I have a list of sets called groups. groups[i] is a set of labels (integers) that are part of the same group as i. For example,
# idx: 0 1 2 3 4 5 6 7
groups = [{0}, {1}, {2,5,6}, {3}, {4,7}, {2,5,6}, {2,5,6}, {4,7}]
indicates that
0belongs to the group containing just01belongs to the group containing just12,5, and6each belong to the same group, namely the group containing2,5and63belongs to the group containing just14and7each belong to the same group, namely the group containing4and7
Sometimes it turns out that two groups are the same. For example, say we found out that 4 and 5 belong to the same group.
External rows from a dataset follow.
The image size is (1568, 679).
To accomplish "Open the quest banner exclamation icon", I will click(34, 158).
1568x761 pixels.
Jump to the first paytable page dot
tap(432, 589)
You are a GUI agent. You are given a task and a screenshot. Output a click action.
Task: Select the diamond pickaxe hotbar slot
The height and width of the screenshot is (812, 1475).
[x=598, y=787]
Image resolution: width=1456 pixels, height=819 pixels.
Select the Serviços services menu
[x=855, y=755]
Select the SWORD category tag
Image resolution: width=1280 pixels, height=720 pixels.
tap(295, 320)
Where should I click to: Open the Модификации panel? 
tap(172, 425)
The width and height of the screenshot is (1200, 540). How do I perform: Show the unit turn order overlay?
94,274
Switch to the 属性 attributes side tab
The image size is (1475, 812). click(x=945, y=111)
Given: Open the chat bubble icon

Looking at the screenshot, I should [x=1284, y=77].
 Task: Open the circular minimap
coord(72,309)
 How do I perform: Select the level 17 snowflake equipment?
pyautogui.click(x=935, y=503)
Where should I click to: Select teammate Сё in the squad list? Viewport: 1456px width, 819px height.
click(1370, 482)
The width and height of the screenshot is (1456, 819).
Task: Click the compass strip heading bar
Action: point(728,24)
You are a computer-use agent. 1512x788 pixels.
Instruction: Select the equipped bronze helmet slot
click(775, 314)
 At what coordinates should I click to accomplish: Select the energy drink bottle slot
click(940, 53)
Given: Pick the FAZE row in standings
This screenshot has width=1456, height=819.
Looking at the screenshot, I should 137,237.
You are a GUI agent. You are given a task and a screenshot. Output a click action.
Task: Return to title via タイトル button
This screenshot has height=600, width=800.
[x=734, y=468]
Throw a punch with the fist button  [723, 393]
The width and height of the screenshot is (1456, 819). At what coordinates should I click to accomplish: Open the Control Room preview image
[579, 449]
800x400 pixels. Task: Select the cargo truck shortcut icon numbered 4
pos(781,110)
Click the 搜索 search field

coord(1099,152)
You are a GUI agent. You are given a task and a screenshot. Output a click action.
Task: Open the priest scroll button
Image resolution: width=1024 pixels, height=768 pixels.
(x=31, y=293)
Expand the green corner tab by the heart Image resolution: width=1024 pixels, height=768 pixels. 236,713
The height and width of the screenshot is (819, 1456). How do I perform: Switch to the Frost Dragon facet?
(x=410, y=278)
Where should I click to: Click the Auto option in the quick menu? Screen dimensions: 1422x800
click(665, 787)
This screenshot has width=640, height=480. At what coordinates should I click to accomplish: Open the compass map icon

Then we have to merge group {2,5,6} with group {4,7}. After this merge, groups should look like:
# idx: 0 1 2 3 4 5 6 7
groups = [{0}, {1}, {2,4,5,6,7}, {3}, {2,4,5,6,7}, {2,4,5,6,7}, {2,4,5,6,7}, {2,4,5,6,7}]
Naively, this would require updating groups[2], groups[4], groups[5], groups[6] and groups[7] or, in general, when merging groupA with groupB, it would require len(groupA) + len(groupB) updates.
A more efficient approach, would be if instead of having multiple copies of the same set in groups, we had a reference to the same set
# idx: 0 1 2 3 4 5 6 7
groups = [{0}, {1}, groupA, {3}, groupB, groupA, groupA, groupB]
where groupA == {2,5,6} and groupB == {4,7}
Then, to merge groupA and groupB would require at most min(len(groupA), len(groupB)) updates:
if len(groupA) < len(groupB):
groupA, groupB = groupB, groupA
# len(groupA) >= len(groupB)
groupA |= groupB
for label in groupB:
groups[label] = groupA
which would result in
# idx: 0 1 2 3 4 5 6 7
groups = [{0}, {1}, groupA, {3}, groupA, groupA, groupA, groupA]
where groupA == {2,4,5,6,7}
Is there a more efficient way to merge groups? Is Union-Find (Disjoin Set Union) data structure the way?